» **Data excerpts**
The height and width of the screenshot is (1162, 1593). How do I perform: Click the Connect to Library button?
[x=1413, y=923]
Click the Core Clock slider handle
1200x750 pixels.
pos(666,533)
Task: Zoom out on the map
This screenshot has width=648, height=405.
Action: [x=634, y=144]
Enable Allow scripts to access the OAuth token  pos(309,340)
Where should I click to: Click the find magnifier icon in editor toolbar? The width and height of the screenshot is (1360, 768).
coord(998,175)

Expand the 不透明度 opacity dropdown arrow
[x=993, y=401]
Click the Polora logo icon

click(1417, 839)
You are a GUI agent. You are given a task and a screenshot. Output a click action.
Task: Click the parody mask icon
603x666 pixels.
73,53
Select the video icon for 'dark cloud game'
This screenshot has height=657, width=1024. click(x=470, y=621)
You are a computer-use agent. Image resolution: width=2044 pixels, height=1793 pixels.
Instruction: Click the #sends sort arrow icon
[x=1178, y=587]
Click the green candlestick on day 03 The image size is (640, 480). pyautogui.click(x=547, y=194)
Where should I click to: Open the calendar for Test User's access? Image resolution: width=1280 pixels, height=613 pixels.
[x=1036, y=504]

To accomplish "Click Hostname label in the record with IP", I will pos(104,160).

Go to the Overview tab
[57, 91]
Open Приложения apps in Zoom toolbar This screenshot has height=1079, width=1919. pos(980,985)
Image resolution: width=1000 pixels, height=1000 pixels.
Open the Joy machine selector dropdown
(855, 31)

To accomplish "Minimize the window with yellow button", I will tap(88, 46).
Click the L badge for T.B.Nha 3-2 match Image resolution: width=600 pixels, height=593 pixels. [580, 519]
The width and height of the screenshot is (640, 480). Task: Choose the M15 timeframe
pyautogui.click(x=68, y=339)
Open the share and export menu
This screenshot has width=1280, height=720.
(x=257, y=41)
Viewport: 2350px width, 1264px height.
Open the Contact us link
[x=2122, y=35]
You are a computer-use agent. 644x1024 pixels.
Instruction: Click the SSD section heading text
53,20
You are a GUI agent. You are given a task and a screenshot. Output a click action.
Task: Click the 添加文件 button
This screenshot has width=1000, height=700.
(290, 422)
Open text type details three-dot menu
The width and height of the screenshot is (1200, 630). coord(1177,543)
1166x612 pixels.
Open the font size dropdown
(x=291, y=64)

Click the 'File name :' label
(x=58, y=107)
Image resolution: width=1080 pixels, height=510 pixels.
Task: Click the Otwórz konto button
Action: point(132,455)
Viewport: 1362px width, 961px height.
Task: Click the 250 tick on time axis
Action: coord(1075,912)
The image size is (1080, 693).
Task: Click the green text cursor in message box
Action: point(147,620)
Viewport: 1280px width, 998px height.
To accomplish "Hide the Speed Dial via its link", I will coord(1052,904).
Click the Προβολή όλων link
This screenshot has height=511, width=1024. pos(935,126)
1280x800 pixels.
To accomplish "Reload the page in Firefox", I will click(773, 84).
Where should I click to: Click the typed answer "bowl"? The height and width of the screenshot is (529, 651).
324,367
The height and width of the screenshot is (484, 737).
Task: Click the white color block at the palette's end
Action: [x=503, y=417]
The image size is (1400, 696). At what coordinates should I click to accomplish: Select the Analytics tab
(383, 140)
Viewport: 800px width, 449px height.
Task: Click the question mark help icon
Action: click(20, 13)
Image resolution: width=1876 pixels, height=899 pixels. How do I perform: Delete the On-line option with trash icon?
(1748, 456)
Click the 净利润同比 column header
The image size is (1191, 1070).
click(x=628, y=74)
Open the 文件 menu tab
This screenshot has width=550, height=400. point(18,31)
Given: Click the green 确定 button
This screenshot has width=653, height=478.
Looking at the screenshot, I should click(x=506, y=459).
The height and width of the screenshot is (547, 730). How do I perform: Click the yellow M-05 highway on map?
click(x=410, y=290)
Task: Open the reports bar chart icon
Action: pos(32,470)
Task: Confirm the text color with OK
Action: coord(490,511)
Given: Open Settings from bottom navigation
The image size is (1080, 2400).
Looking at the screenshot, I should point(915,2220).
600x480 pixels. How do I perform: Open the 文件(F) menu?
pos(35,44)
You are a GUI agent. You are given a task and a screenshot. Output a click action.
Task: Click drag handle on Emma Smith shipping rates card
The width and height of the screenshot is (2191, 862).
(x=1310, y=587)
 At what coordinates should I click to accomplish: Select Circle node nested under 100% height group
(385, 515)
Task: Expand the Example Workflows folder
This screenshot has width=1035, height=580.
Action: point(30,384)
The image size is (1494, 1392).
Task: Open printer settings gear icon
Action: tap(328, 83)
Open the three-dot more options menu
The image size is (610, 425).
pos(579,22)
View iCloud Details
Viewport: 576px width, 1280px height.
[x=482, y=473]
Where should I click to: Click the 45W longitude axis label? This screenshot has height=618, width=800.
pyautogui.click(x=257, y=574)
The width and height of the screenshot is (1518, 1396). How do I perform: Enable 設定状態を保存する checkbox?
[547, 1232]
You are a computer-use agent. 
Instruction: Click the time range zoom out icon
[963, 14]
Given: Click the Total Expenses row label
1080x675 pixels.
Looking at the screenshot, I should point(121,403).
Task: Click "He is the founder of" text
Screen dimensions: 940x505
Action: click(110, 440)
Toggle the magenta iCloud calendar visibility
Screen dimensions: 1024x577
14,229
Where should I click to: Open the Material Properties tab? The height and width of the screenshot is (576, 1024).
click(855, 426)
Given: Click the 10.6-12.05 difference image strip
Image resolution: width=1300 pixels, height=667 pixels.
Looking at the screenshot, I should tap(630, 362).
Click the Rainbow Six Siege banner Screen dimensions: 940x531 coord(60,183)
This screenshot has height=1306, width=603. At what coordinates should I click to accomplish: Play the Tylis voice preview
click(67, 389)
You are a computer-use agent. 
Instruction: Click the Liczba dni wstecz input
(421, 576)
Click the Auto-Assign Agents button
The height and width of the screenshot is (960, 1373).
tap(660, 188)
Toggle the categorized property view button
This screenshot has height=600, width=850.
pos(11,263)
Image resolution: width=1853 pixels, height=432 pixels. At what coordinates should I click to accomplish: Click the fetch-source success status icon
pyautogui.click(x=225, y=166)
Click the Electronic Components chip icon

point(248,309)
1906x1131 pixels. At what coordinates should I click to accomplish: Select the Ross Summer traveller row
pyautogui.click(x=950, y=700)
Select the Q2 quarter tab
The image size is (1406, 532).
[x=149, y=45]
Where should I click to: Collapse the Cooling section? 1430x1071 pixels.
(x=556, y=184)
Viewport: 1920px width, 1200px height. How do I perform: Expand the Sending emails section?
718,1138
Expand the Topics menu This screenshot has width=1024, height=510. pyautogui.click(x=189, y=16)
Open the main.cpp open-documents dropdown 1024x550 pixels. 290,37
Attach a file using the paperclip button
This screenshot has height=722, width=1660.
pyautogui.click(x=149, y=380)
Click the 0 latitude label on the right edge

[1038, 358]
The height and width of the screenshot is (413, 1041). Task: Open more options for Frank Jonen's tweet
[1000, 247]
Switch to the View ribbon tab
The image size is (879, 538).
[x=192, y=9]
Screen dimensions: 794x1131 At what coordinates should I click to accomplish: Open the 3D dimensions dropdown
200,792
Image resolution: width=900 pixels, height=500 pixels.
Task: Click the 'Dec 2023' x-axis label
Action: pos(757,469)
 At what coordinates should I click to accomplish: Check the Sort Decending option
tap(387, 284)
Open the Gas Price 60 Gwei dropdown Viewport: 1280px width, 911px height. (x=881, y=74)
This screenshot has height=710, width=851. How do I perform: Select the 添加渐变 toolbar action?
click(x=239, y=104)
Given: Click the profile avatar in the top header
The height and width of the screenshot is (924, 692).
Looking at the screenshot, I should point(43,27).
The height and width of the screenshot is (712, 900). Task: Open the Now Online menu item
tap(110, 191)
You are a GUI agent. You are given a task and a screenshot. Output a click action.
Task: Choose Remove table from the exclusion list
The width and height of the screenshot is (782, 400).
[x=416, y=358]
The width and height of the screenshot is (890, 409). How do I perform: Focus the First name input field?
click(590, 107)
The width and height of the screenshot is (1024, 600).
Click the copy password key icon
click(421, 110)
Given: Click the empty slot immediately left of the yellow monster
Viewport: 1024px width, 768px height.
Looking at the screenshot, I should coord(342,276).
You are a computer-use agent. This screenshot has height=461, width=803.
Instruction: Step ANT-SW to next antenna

» **What needs to be done**
What is needed is every line from the data above that includes the string "will", copied out.

» **Exercise solution**
To accomplish "Click Hostname label in the record with IP", I will pos(104,160).
To accomplish "Minimize the window with yellow button", I will tap(88, 46).
To accomplish "Hide the Speed Dial via its link", I will coord(1052,904).
To accomplish "Reload the page in Firefox", I will click(773, 84).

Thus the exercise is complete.